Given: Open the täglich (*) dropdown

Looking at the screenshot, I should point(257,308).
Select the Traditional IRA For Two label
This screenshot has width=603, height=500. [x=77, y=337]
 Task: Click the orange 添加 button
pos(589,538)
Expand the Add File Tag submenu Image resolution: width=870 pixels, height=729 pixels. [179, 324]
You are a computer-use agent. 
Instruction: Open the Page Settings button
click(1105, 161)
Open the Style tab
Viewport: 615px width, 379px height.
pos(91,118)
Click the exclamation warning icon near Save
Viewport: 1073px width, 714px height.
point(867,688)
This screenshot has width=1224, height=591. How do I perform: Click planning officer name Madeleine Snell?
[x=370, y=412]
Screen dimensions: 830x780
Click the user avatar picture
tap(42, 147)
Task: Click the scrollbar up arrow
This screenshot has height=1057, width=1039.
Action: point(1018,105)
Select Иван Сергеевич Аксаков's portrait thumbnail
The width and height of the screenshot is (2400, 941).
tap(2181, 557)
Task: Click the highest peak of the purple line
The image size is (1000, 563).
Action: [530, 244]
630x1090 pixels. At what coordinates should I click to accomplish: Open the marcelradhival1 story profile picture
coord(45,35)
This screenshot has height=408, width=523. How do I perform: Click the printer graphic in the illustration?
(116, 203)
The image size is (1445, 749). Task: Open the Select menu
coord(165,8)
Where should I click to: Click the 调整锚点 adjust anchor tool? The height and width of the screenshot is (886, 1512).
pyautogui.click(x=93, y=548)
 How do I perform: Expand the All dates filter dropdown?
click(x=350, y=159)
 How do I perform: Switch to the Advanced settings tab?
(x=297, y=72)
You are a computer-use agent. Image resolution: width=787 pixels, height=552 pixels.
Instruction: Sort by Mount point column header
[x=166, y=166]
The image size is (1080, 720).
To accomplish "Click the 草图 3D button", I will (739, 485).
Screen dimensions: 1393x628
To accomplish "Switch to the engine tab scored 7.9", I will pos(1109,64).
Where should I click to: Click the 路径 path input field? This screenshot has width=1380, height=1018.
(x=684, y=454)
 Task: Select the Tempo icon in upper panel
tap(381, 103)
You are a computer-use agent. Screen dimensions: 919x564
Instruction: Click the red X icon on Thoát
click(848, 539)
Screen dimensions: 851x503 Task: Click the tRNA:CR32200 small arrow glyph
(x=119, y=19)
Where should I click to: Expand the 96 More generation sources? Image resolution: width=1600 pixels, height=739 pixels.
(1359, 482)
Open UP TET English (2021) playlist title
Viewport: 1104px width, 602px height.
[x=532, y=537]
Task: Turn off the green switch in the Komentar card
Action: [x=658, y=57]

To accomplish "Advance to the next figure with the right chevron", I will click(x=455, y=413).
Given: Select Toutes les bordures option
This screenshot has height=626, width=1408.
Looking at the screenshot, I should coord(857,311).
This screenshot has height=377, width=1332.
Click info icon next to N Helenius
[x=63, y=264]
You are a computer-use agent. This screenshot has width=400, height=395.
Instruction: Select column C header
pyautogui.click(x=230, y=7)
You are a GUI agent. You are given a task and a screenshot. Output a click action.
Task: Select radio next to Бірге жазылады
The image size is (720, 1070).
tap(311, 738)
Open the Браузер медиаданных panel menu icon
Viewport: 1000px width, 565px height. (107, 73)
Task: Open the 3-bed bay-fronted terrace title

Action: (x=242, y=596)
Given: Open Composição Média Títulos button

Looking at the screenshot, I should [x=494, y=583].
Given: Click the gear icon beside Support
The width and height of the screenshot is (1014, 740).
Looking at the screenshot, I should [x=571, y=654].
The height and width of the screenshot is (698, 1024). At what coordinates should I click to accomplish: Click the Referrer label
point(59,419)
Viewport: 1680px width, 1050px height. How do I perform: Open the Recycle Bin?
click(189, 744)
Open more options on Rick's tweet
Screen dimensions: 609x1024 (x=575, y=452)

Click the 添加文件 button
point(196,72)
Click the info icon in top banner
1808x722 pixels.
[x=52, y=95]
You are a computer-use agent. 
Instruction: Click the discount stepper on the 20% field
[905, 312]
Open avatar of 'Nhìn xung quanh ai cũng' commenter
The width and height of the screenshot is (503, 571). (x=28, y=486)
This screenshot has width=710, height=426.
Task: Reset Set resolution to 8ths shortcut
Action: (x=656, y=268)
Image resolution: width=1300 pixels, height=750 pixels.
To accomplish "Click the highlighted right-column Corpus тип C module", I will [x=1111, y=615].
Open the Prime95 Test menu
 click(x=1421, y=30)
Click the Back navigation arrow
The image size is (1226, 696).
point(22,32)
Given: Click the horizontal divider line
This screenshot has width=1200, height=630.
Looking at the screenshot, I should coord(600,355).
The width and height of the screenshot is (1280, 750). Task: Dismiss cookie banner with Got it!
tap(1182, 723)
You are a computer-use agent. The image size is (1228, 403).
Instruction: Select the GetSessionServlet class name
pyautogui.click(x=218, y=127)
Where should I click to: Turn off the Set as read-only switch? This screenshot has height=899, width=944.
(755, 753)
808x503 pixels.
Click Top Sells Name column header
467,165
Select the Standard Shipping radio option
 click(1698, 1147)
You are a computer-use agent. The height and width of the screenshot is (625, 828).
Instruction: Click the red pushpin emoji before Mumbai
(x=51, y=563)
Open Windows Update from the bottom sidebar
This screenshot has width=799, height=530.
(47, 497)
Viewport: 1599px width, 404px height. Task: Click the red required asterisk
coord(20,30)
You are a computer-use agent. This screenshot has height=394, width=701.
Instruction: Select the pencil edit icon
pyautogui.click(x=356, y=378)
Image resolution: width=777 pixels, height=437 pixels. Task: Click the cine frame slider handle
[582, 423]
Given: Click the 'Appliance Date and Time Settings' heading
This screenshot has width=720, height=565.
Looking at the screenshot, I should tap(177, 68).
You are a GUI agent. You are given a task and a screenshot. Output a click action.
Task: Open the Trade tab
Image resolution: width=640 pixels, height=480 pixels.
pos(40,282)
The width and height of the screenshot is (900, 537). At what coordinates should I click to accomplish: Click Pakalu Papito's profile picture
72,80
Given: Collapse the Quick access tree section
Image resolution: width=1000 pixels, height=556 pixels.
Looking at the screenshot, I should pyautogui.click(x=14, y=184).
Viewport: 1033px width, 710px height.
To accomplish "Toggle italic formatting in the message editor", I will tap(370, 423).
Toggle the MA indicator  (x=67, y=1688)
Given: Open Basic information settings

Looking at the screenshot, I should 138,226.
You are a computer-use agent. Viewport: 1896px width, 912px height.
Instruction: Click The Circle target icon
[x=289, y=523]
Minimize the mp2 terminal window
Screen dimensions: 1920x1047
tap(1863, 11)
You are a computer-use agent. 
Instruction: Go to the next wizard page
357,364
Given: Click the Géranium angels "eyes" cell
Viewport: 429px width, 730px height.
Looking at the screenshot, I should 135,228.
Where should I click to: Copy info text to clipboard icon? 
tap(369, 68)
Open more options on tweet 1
######
» EXERCISE GOAL: Down to the last line, restate the records exactly.

» REPLY:
Given: Open the täglich (*) dropdown

Looking at the screenshot, I should point(257,308).
Select the Traditional IRA For Two label
This screenshot has width=603, height=500. [x=77, y=337]
 Task: Click the orange 添加 button
pos(589,538)
Expand the Add File Tag submenu Image resolution: width=870 pixels, height=729 pixels. [179, 324]
You are a computer-use agent. 
Instruction: Open the Page Settings button
click(1105, 161)
Open the Style tab
Viewport: 615px width, 379px height.
pos(91,118)
Click the exclamation warning icon near Save
Viewport: 1073px width, 714px height.
point(867,688)
This screenshot has width=1224, height=591. How do I perform: Click planning officer name Madeleine Snell?
[x=370, y=412]
Screen dimensions: 830x780
Click the user avatar picture
tap(42, 147)
Task: Click the scrollbar up arrow
This screenshot has height=1057, width=1039.
Action: point(1018,105)
Select Иван Сергеевич Аксаков's portrait thumbnail
The width and height of the screenshot is (2400, 941).
tap(2181, 557)
Task: Click the highest peak of the purple line
The image size is (1000, 563).
Action: [530, 244]
630x1090 pixels. At what coordinates should I click to accomplish: Open the marcelradhival1 story profile picture
coord(45,35)
This screenshot has height=408, width=523. How do I perform: Click the printer graphic in the illustration?
(116, 203)
The image size is (1445, 749). Task: Open the Select menu
coord(165,8)
Where should I click to: Click the 调整锚点 adjust anchor tool? The height and width of the screenshot is (886, 1512).
pyautogui.click(x=93, y=548)
 How do I perform: Expand the All dates filter dropdown?
click(x=350, y=159)
 How do I perform: Switch to the Advanced settings tab?
(x=297, y=72)
You are a computer-use agent. Image resolution: width=787 pixels, height=552 pixels.
Instruction: Sort by Mount point column header
[x=166, y=166]
The image size is (1080, 720).
To accomplish "Click the 草图 3D button", I will (739, 485).
Screen dimensions: 1393x628
To accomplish "Switch to the engine tab scored 7.9", I will pos(1109,64).
Where should I click to: Click the 路径 path input field? This screenshot has width=1380, height=1018.
(x=684, y=454)
 Task: Select the Tempo icon in upper panel
tap(381, 103)
You are a computer-use agent. Screen dimensions: 919x564
Instruction: Click the red X icon on Thoát
click(848, 539)
Screen dimensions: 851x503 Task: Click the tRNA:CR32200 small arrow glyph
(x=119, y=19)
Where should I click to: Expand the 96 More generation sources? Image resolution: width=1600 pixels, height=739 pixels.
(1359, 482)
Open UP TET English (2021) playlist title
Viewport: 1104px width, 602px height.
[x=532, y=537]
Task: Turn off the green switch in the Komentar card
Action: [x=658, y=57]

To accomplish "Advance to the next figure with the right chevron", I will click(x=455, y=413).
Given: Select Toutes les bordures option
This screenshot has height=626, width=1408.
Looking at the screenshot, I should coord(857,311).
This screenshot has height=377, width=1332.
Click info icon next to N Helenius
[x=63, y=264]
You are a computer-use agent. This screenshot has width=400, height=395.
Instruction: Select column C header
pyautogui.click(x=230, y=7)
You are a GUI agent. You are given a task and a screenshot. Output a click action.
Task: Select radio next to Бірге жазылады
The image size is (720, 1070).
tap(311, 738)
Open the Браузер медиаданных panel menu icon
Viewport: 1000px width, 565px height. (107, 73)
Task: Open the 3-bed bay-fronted terrace title

Action: (x=242, y=596)
Given: Open Composição Média Títulos button

Looking at the screenshot, I should [x=494, y=583].
Given: Click the gear icon beside Support
The width and height of the screenshot is (1014, 740).
Looking at the screenshot, I should [x=571, y=654].
The height and width of the screenshot is (698, 1024). At what coordinates should I click to accomplish: Click the Referrer label
point(59,419)
Viewport: 1680px width, 1050px height. How do I perform: Open the Recycle Bin?
click(189, 744)
Open more options on Rick's tweet
Screen dimensions: 609x1024 (x=575, y=452)

Click the 添加文件 button
point(196,72)
Click the info icon in top banner
1808x722 pixels.
[x=52, y=95]
You are a computer-use agent. 
Instruction: Click the discount stepper on the 20% field
[905, 312]
Open avatar of 'Nhìn xung quanh ai cũng' commenter
The width and height of the screenshot is (503, 571). (x=28, y=486)
This screenshot has width=710, height=426.
Task: Reset Set resolution to 8ths shortcut
Action: (x=656, y=268)
Image resolution: width=1300 pixels, height=750 pixels.
To accomplish "Click the highlighted right-column Corpus тип C module", I will [x=1111, y=615].
Open the Prime95 Test menu
 click(x=1421, y=30)
Click the Back navigation arrow
The image size is (1226, 696).
point(22,32)
Given: Click the horizontal divider line
This screenshot has width=1200, height=630.
Looking at the screenshot, I should coord(600,355).
The width and height of the screenshot is (1280, 750). Task: Dismiss cookie banner with Got it!
tap(1182, 723)
You are a computer-use agent. The image size is (1228, 403).
Instruction: Select the GetSessionServlet class name
pyautogui.click(x=218, y=127)
Where should I click to: Turn off the Set as read-only switch? This screenshot has height=899, width=944.
(755, 753)
808x503 pixels.
Click Top Sells Name column header
467,165
Select the Standard Shipping radio option
 click(1698, 1147)
You are a computer-use agent. The height and width of the screenshot is (625, 828).
Instruction: Click the red pushpin emoji before Mumbai
(x=51, y=563)
Open Windows Update from the bottom sidebar
This screenshot has width=799, height=530.
(47, 497)
Viewport: 1599px width, 404px height. Task: Click the red required asterisk
coord(20,30)
You are a computer-use agent. This screenshot has height=394, width=701.
Instruction: Select the pencil edit icon
pyautogui.click(x=356, y=378)
Image resolution: width=777 pixels, height=437 pixels. Task: Click the cine frame slider handle
[582, 423]
Given: Click the 'Appliance Date and Time Settings' heading
This screenshot has width=720, height=565.
Looking at the screenshot, I should tap(177, 68).
You are a GUI agent. You are given a task and a screenshot. Output a click action.
Task: Open the Trade tab
Image resolution: width=640 pixels, height=480 pixels.
pos(40,282)
The width and height of the screenshot is (900, 537). At what coordinates should I click to accomplish: Click Pakalu Papito's profile picture
72,80
Given: Collapse the Quick access tree section
Image resolution: width=1000 pixels, height=556 pixels.
Looking at the screenshot, I should pyautogui.click(x=14, y=184).
Viewport: 1033px width, 710px height.
To accomplish "Toggle italic formatting in the message editor", I will tap(370, 423).
Toggle the MA indicator  (x=67, y=1688)
Given: Open Basic information settings

Looking at the screenshot, I should 138,226.
You are a computer-use agent. Viewport: 1896px width, 912px height.
Instruction: Click The Circle target icon
[x=289, y=523]
Minimize the mp2 terminal window
Screen dimensions: 1920x1047
tap(1863, 11)
You are a computer-use agent. 
Instruction: Go to the next wizard page
357,364
Given: Click the Géranium angels "eyes" cell
Viewport: 429px width, 730px height.
Looking at the screenshot, I should 135,228.
Where should I click to: Copy info text to clipboard icon? 
tap(369, 68)
Open more options on tweet 1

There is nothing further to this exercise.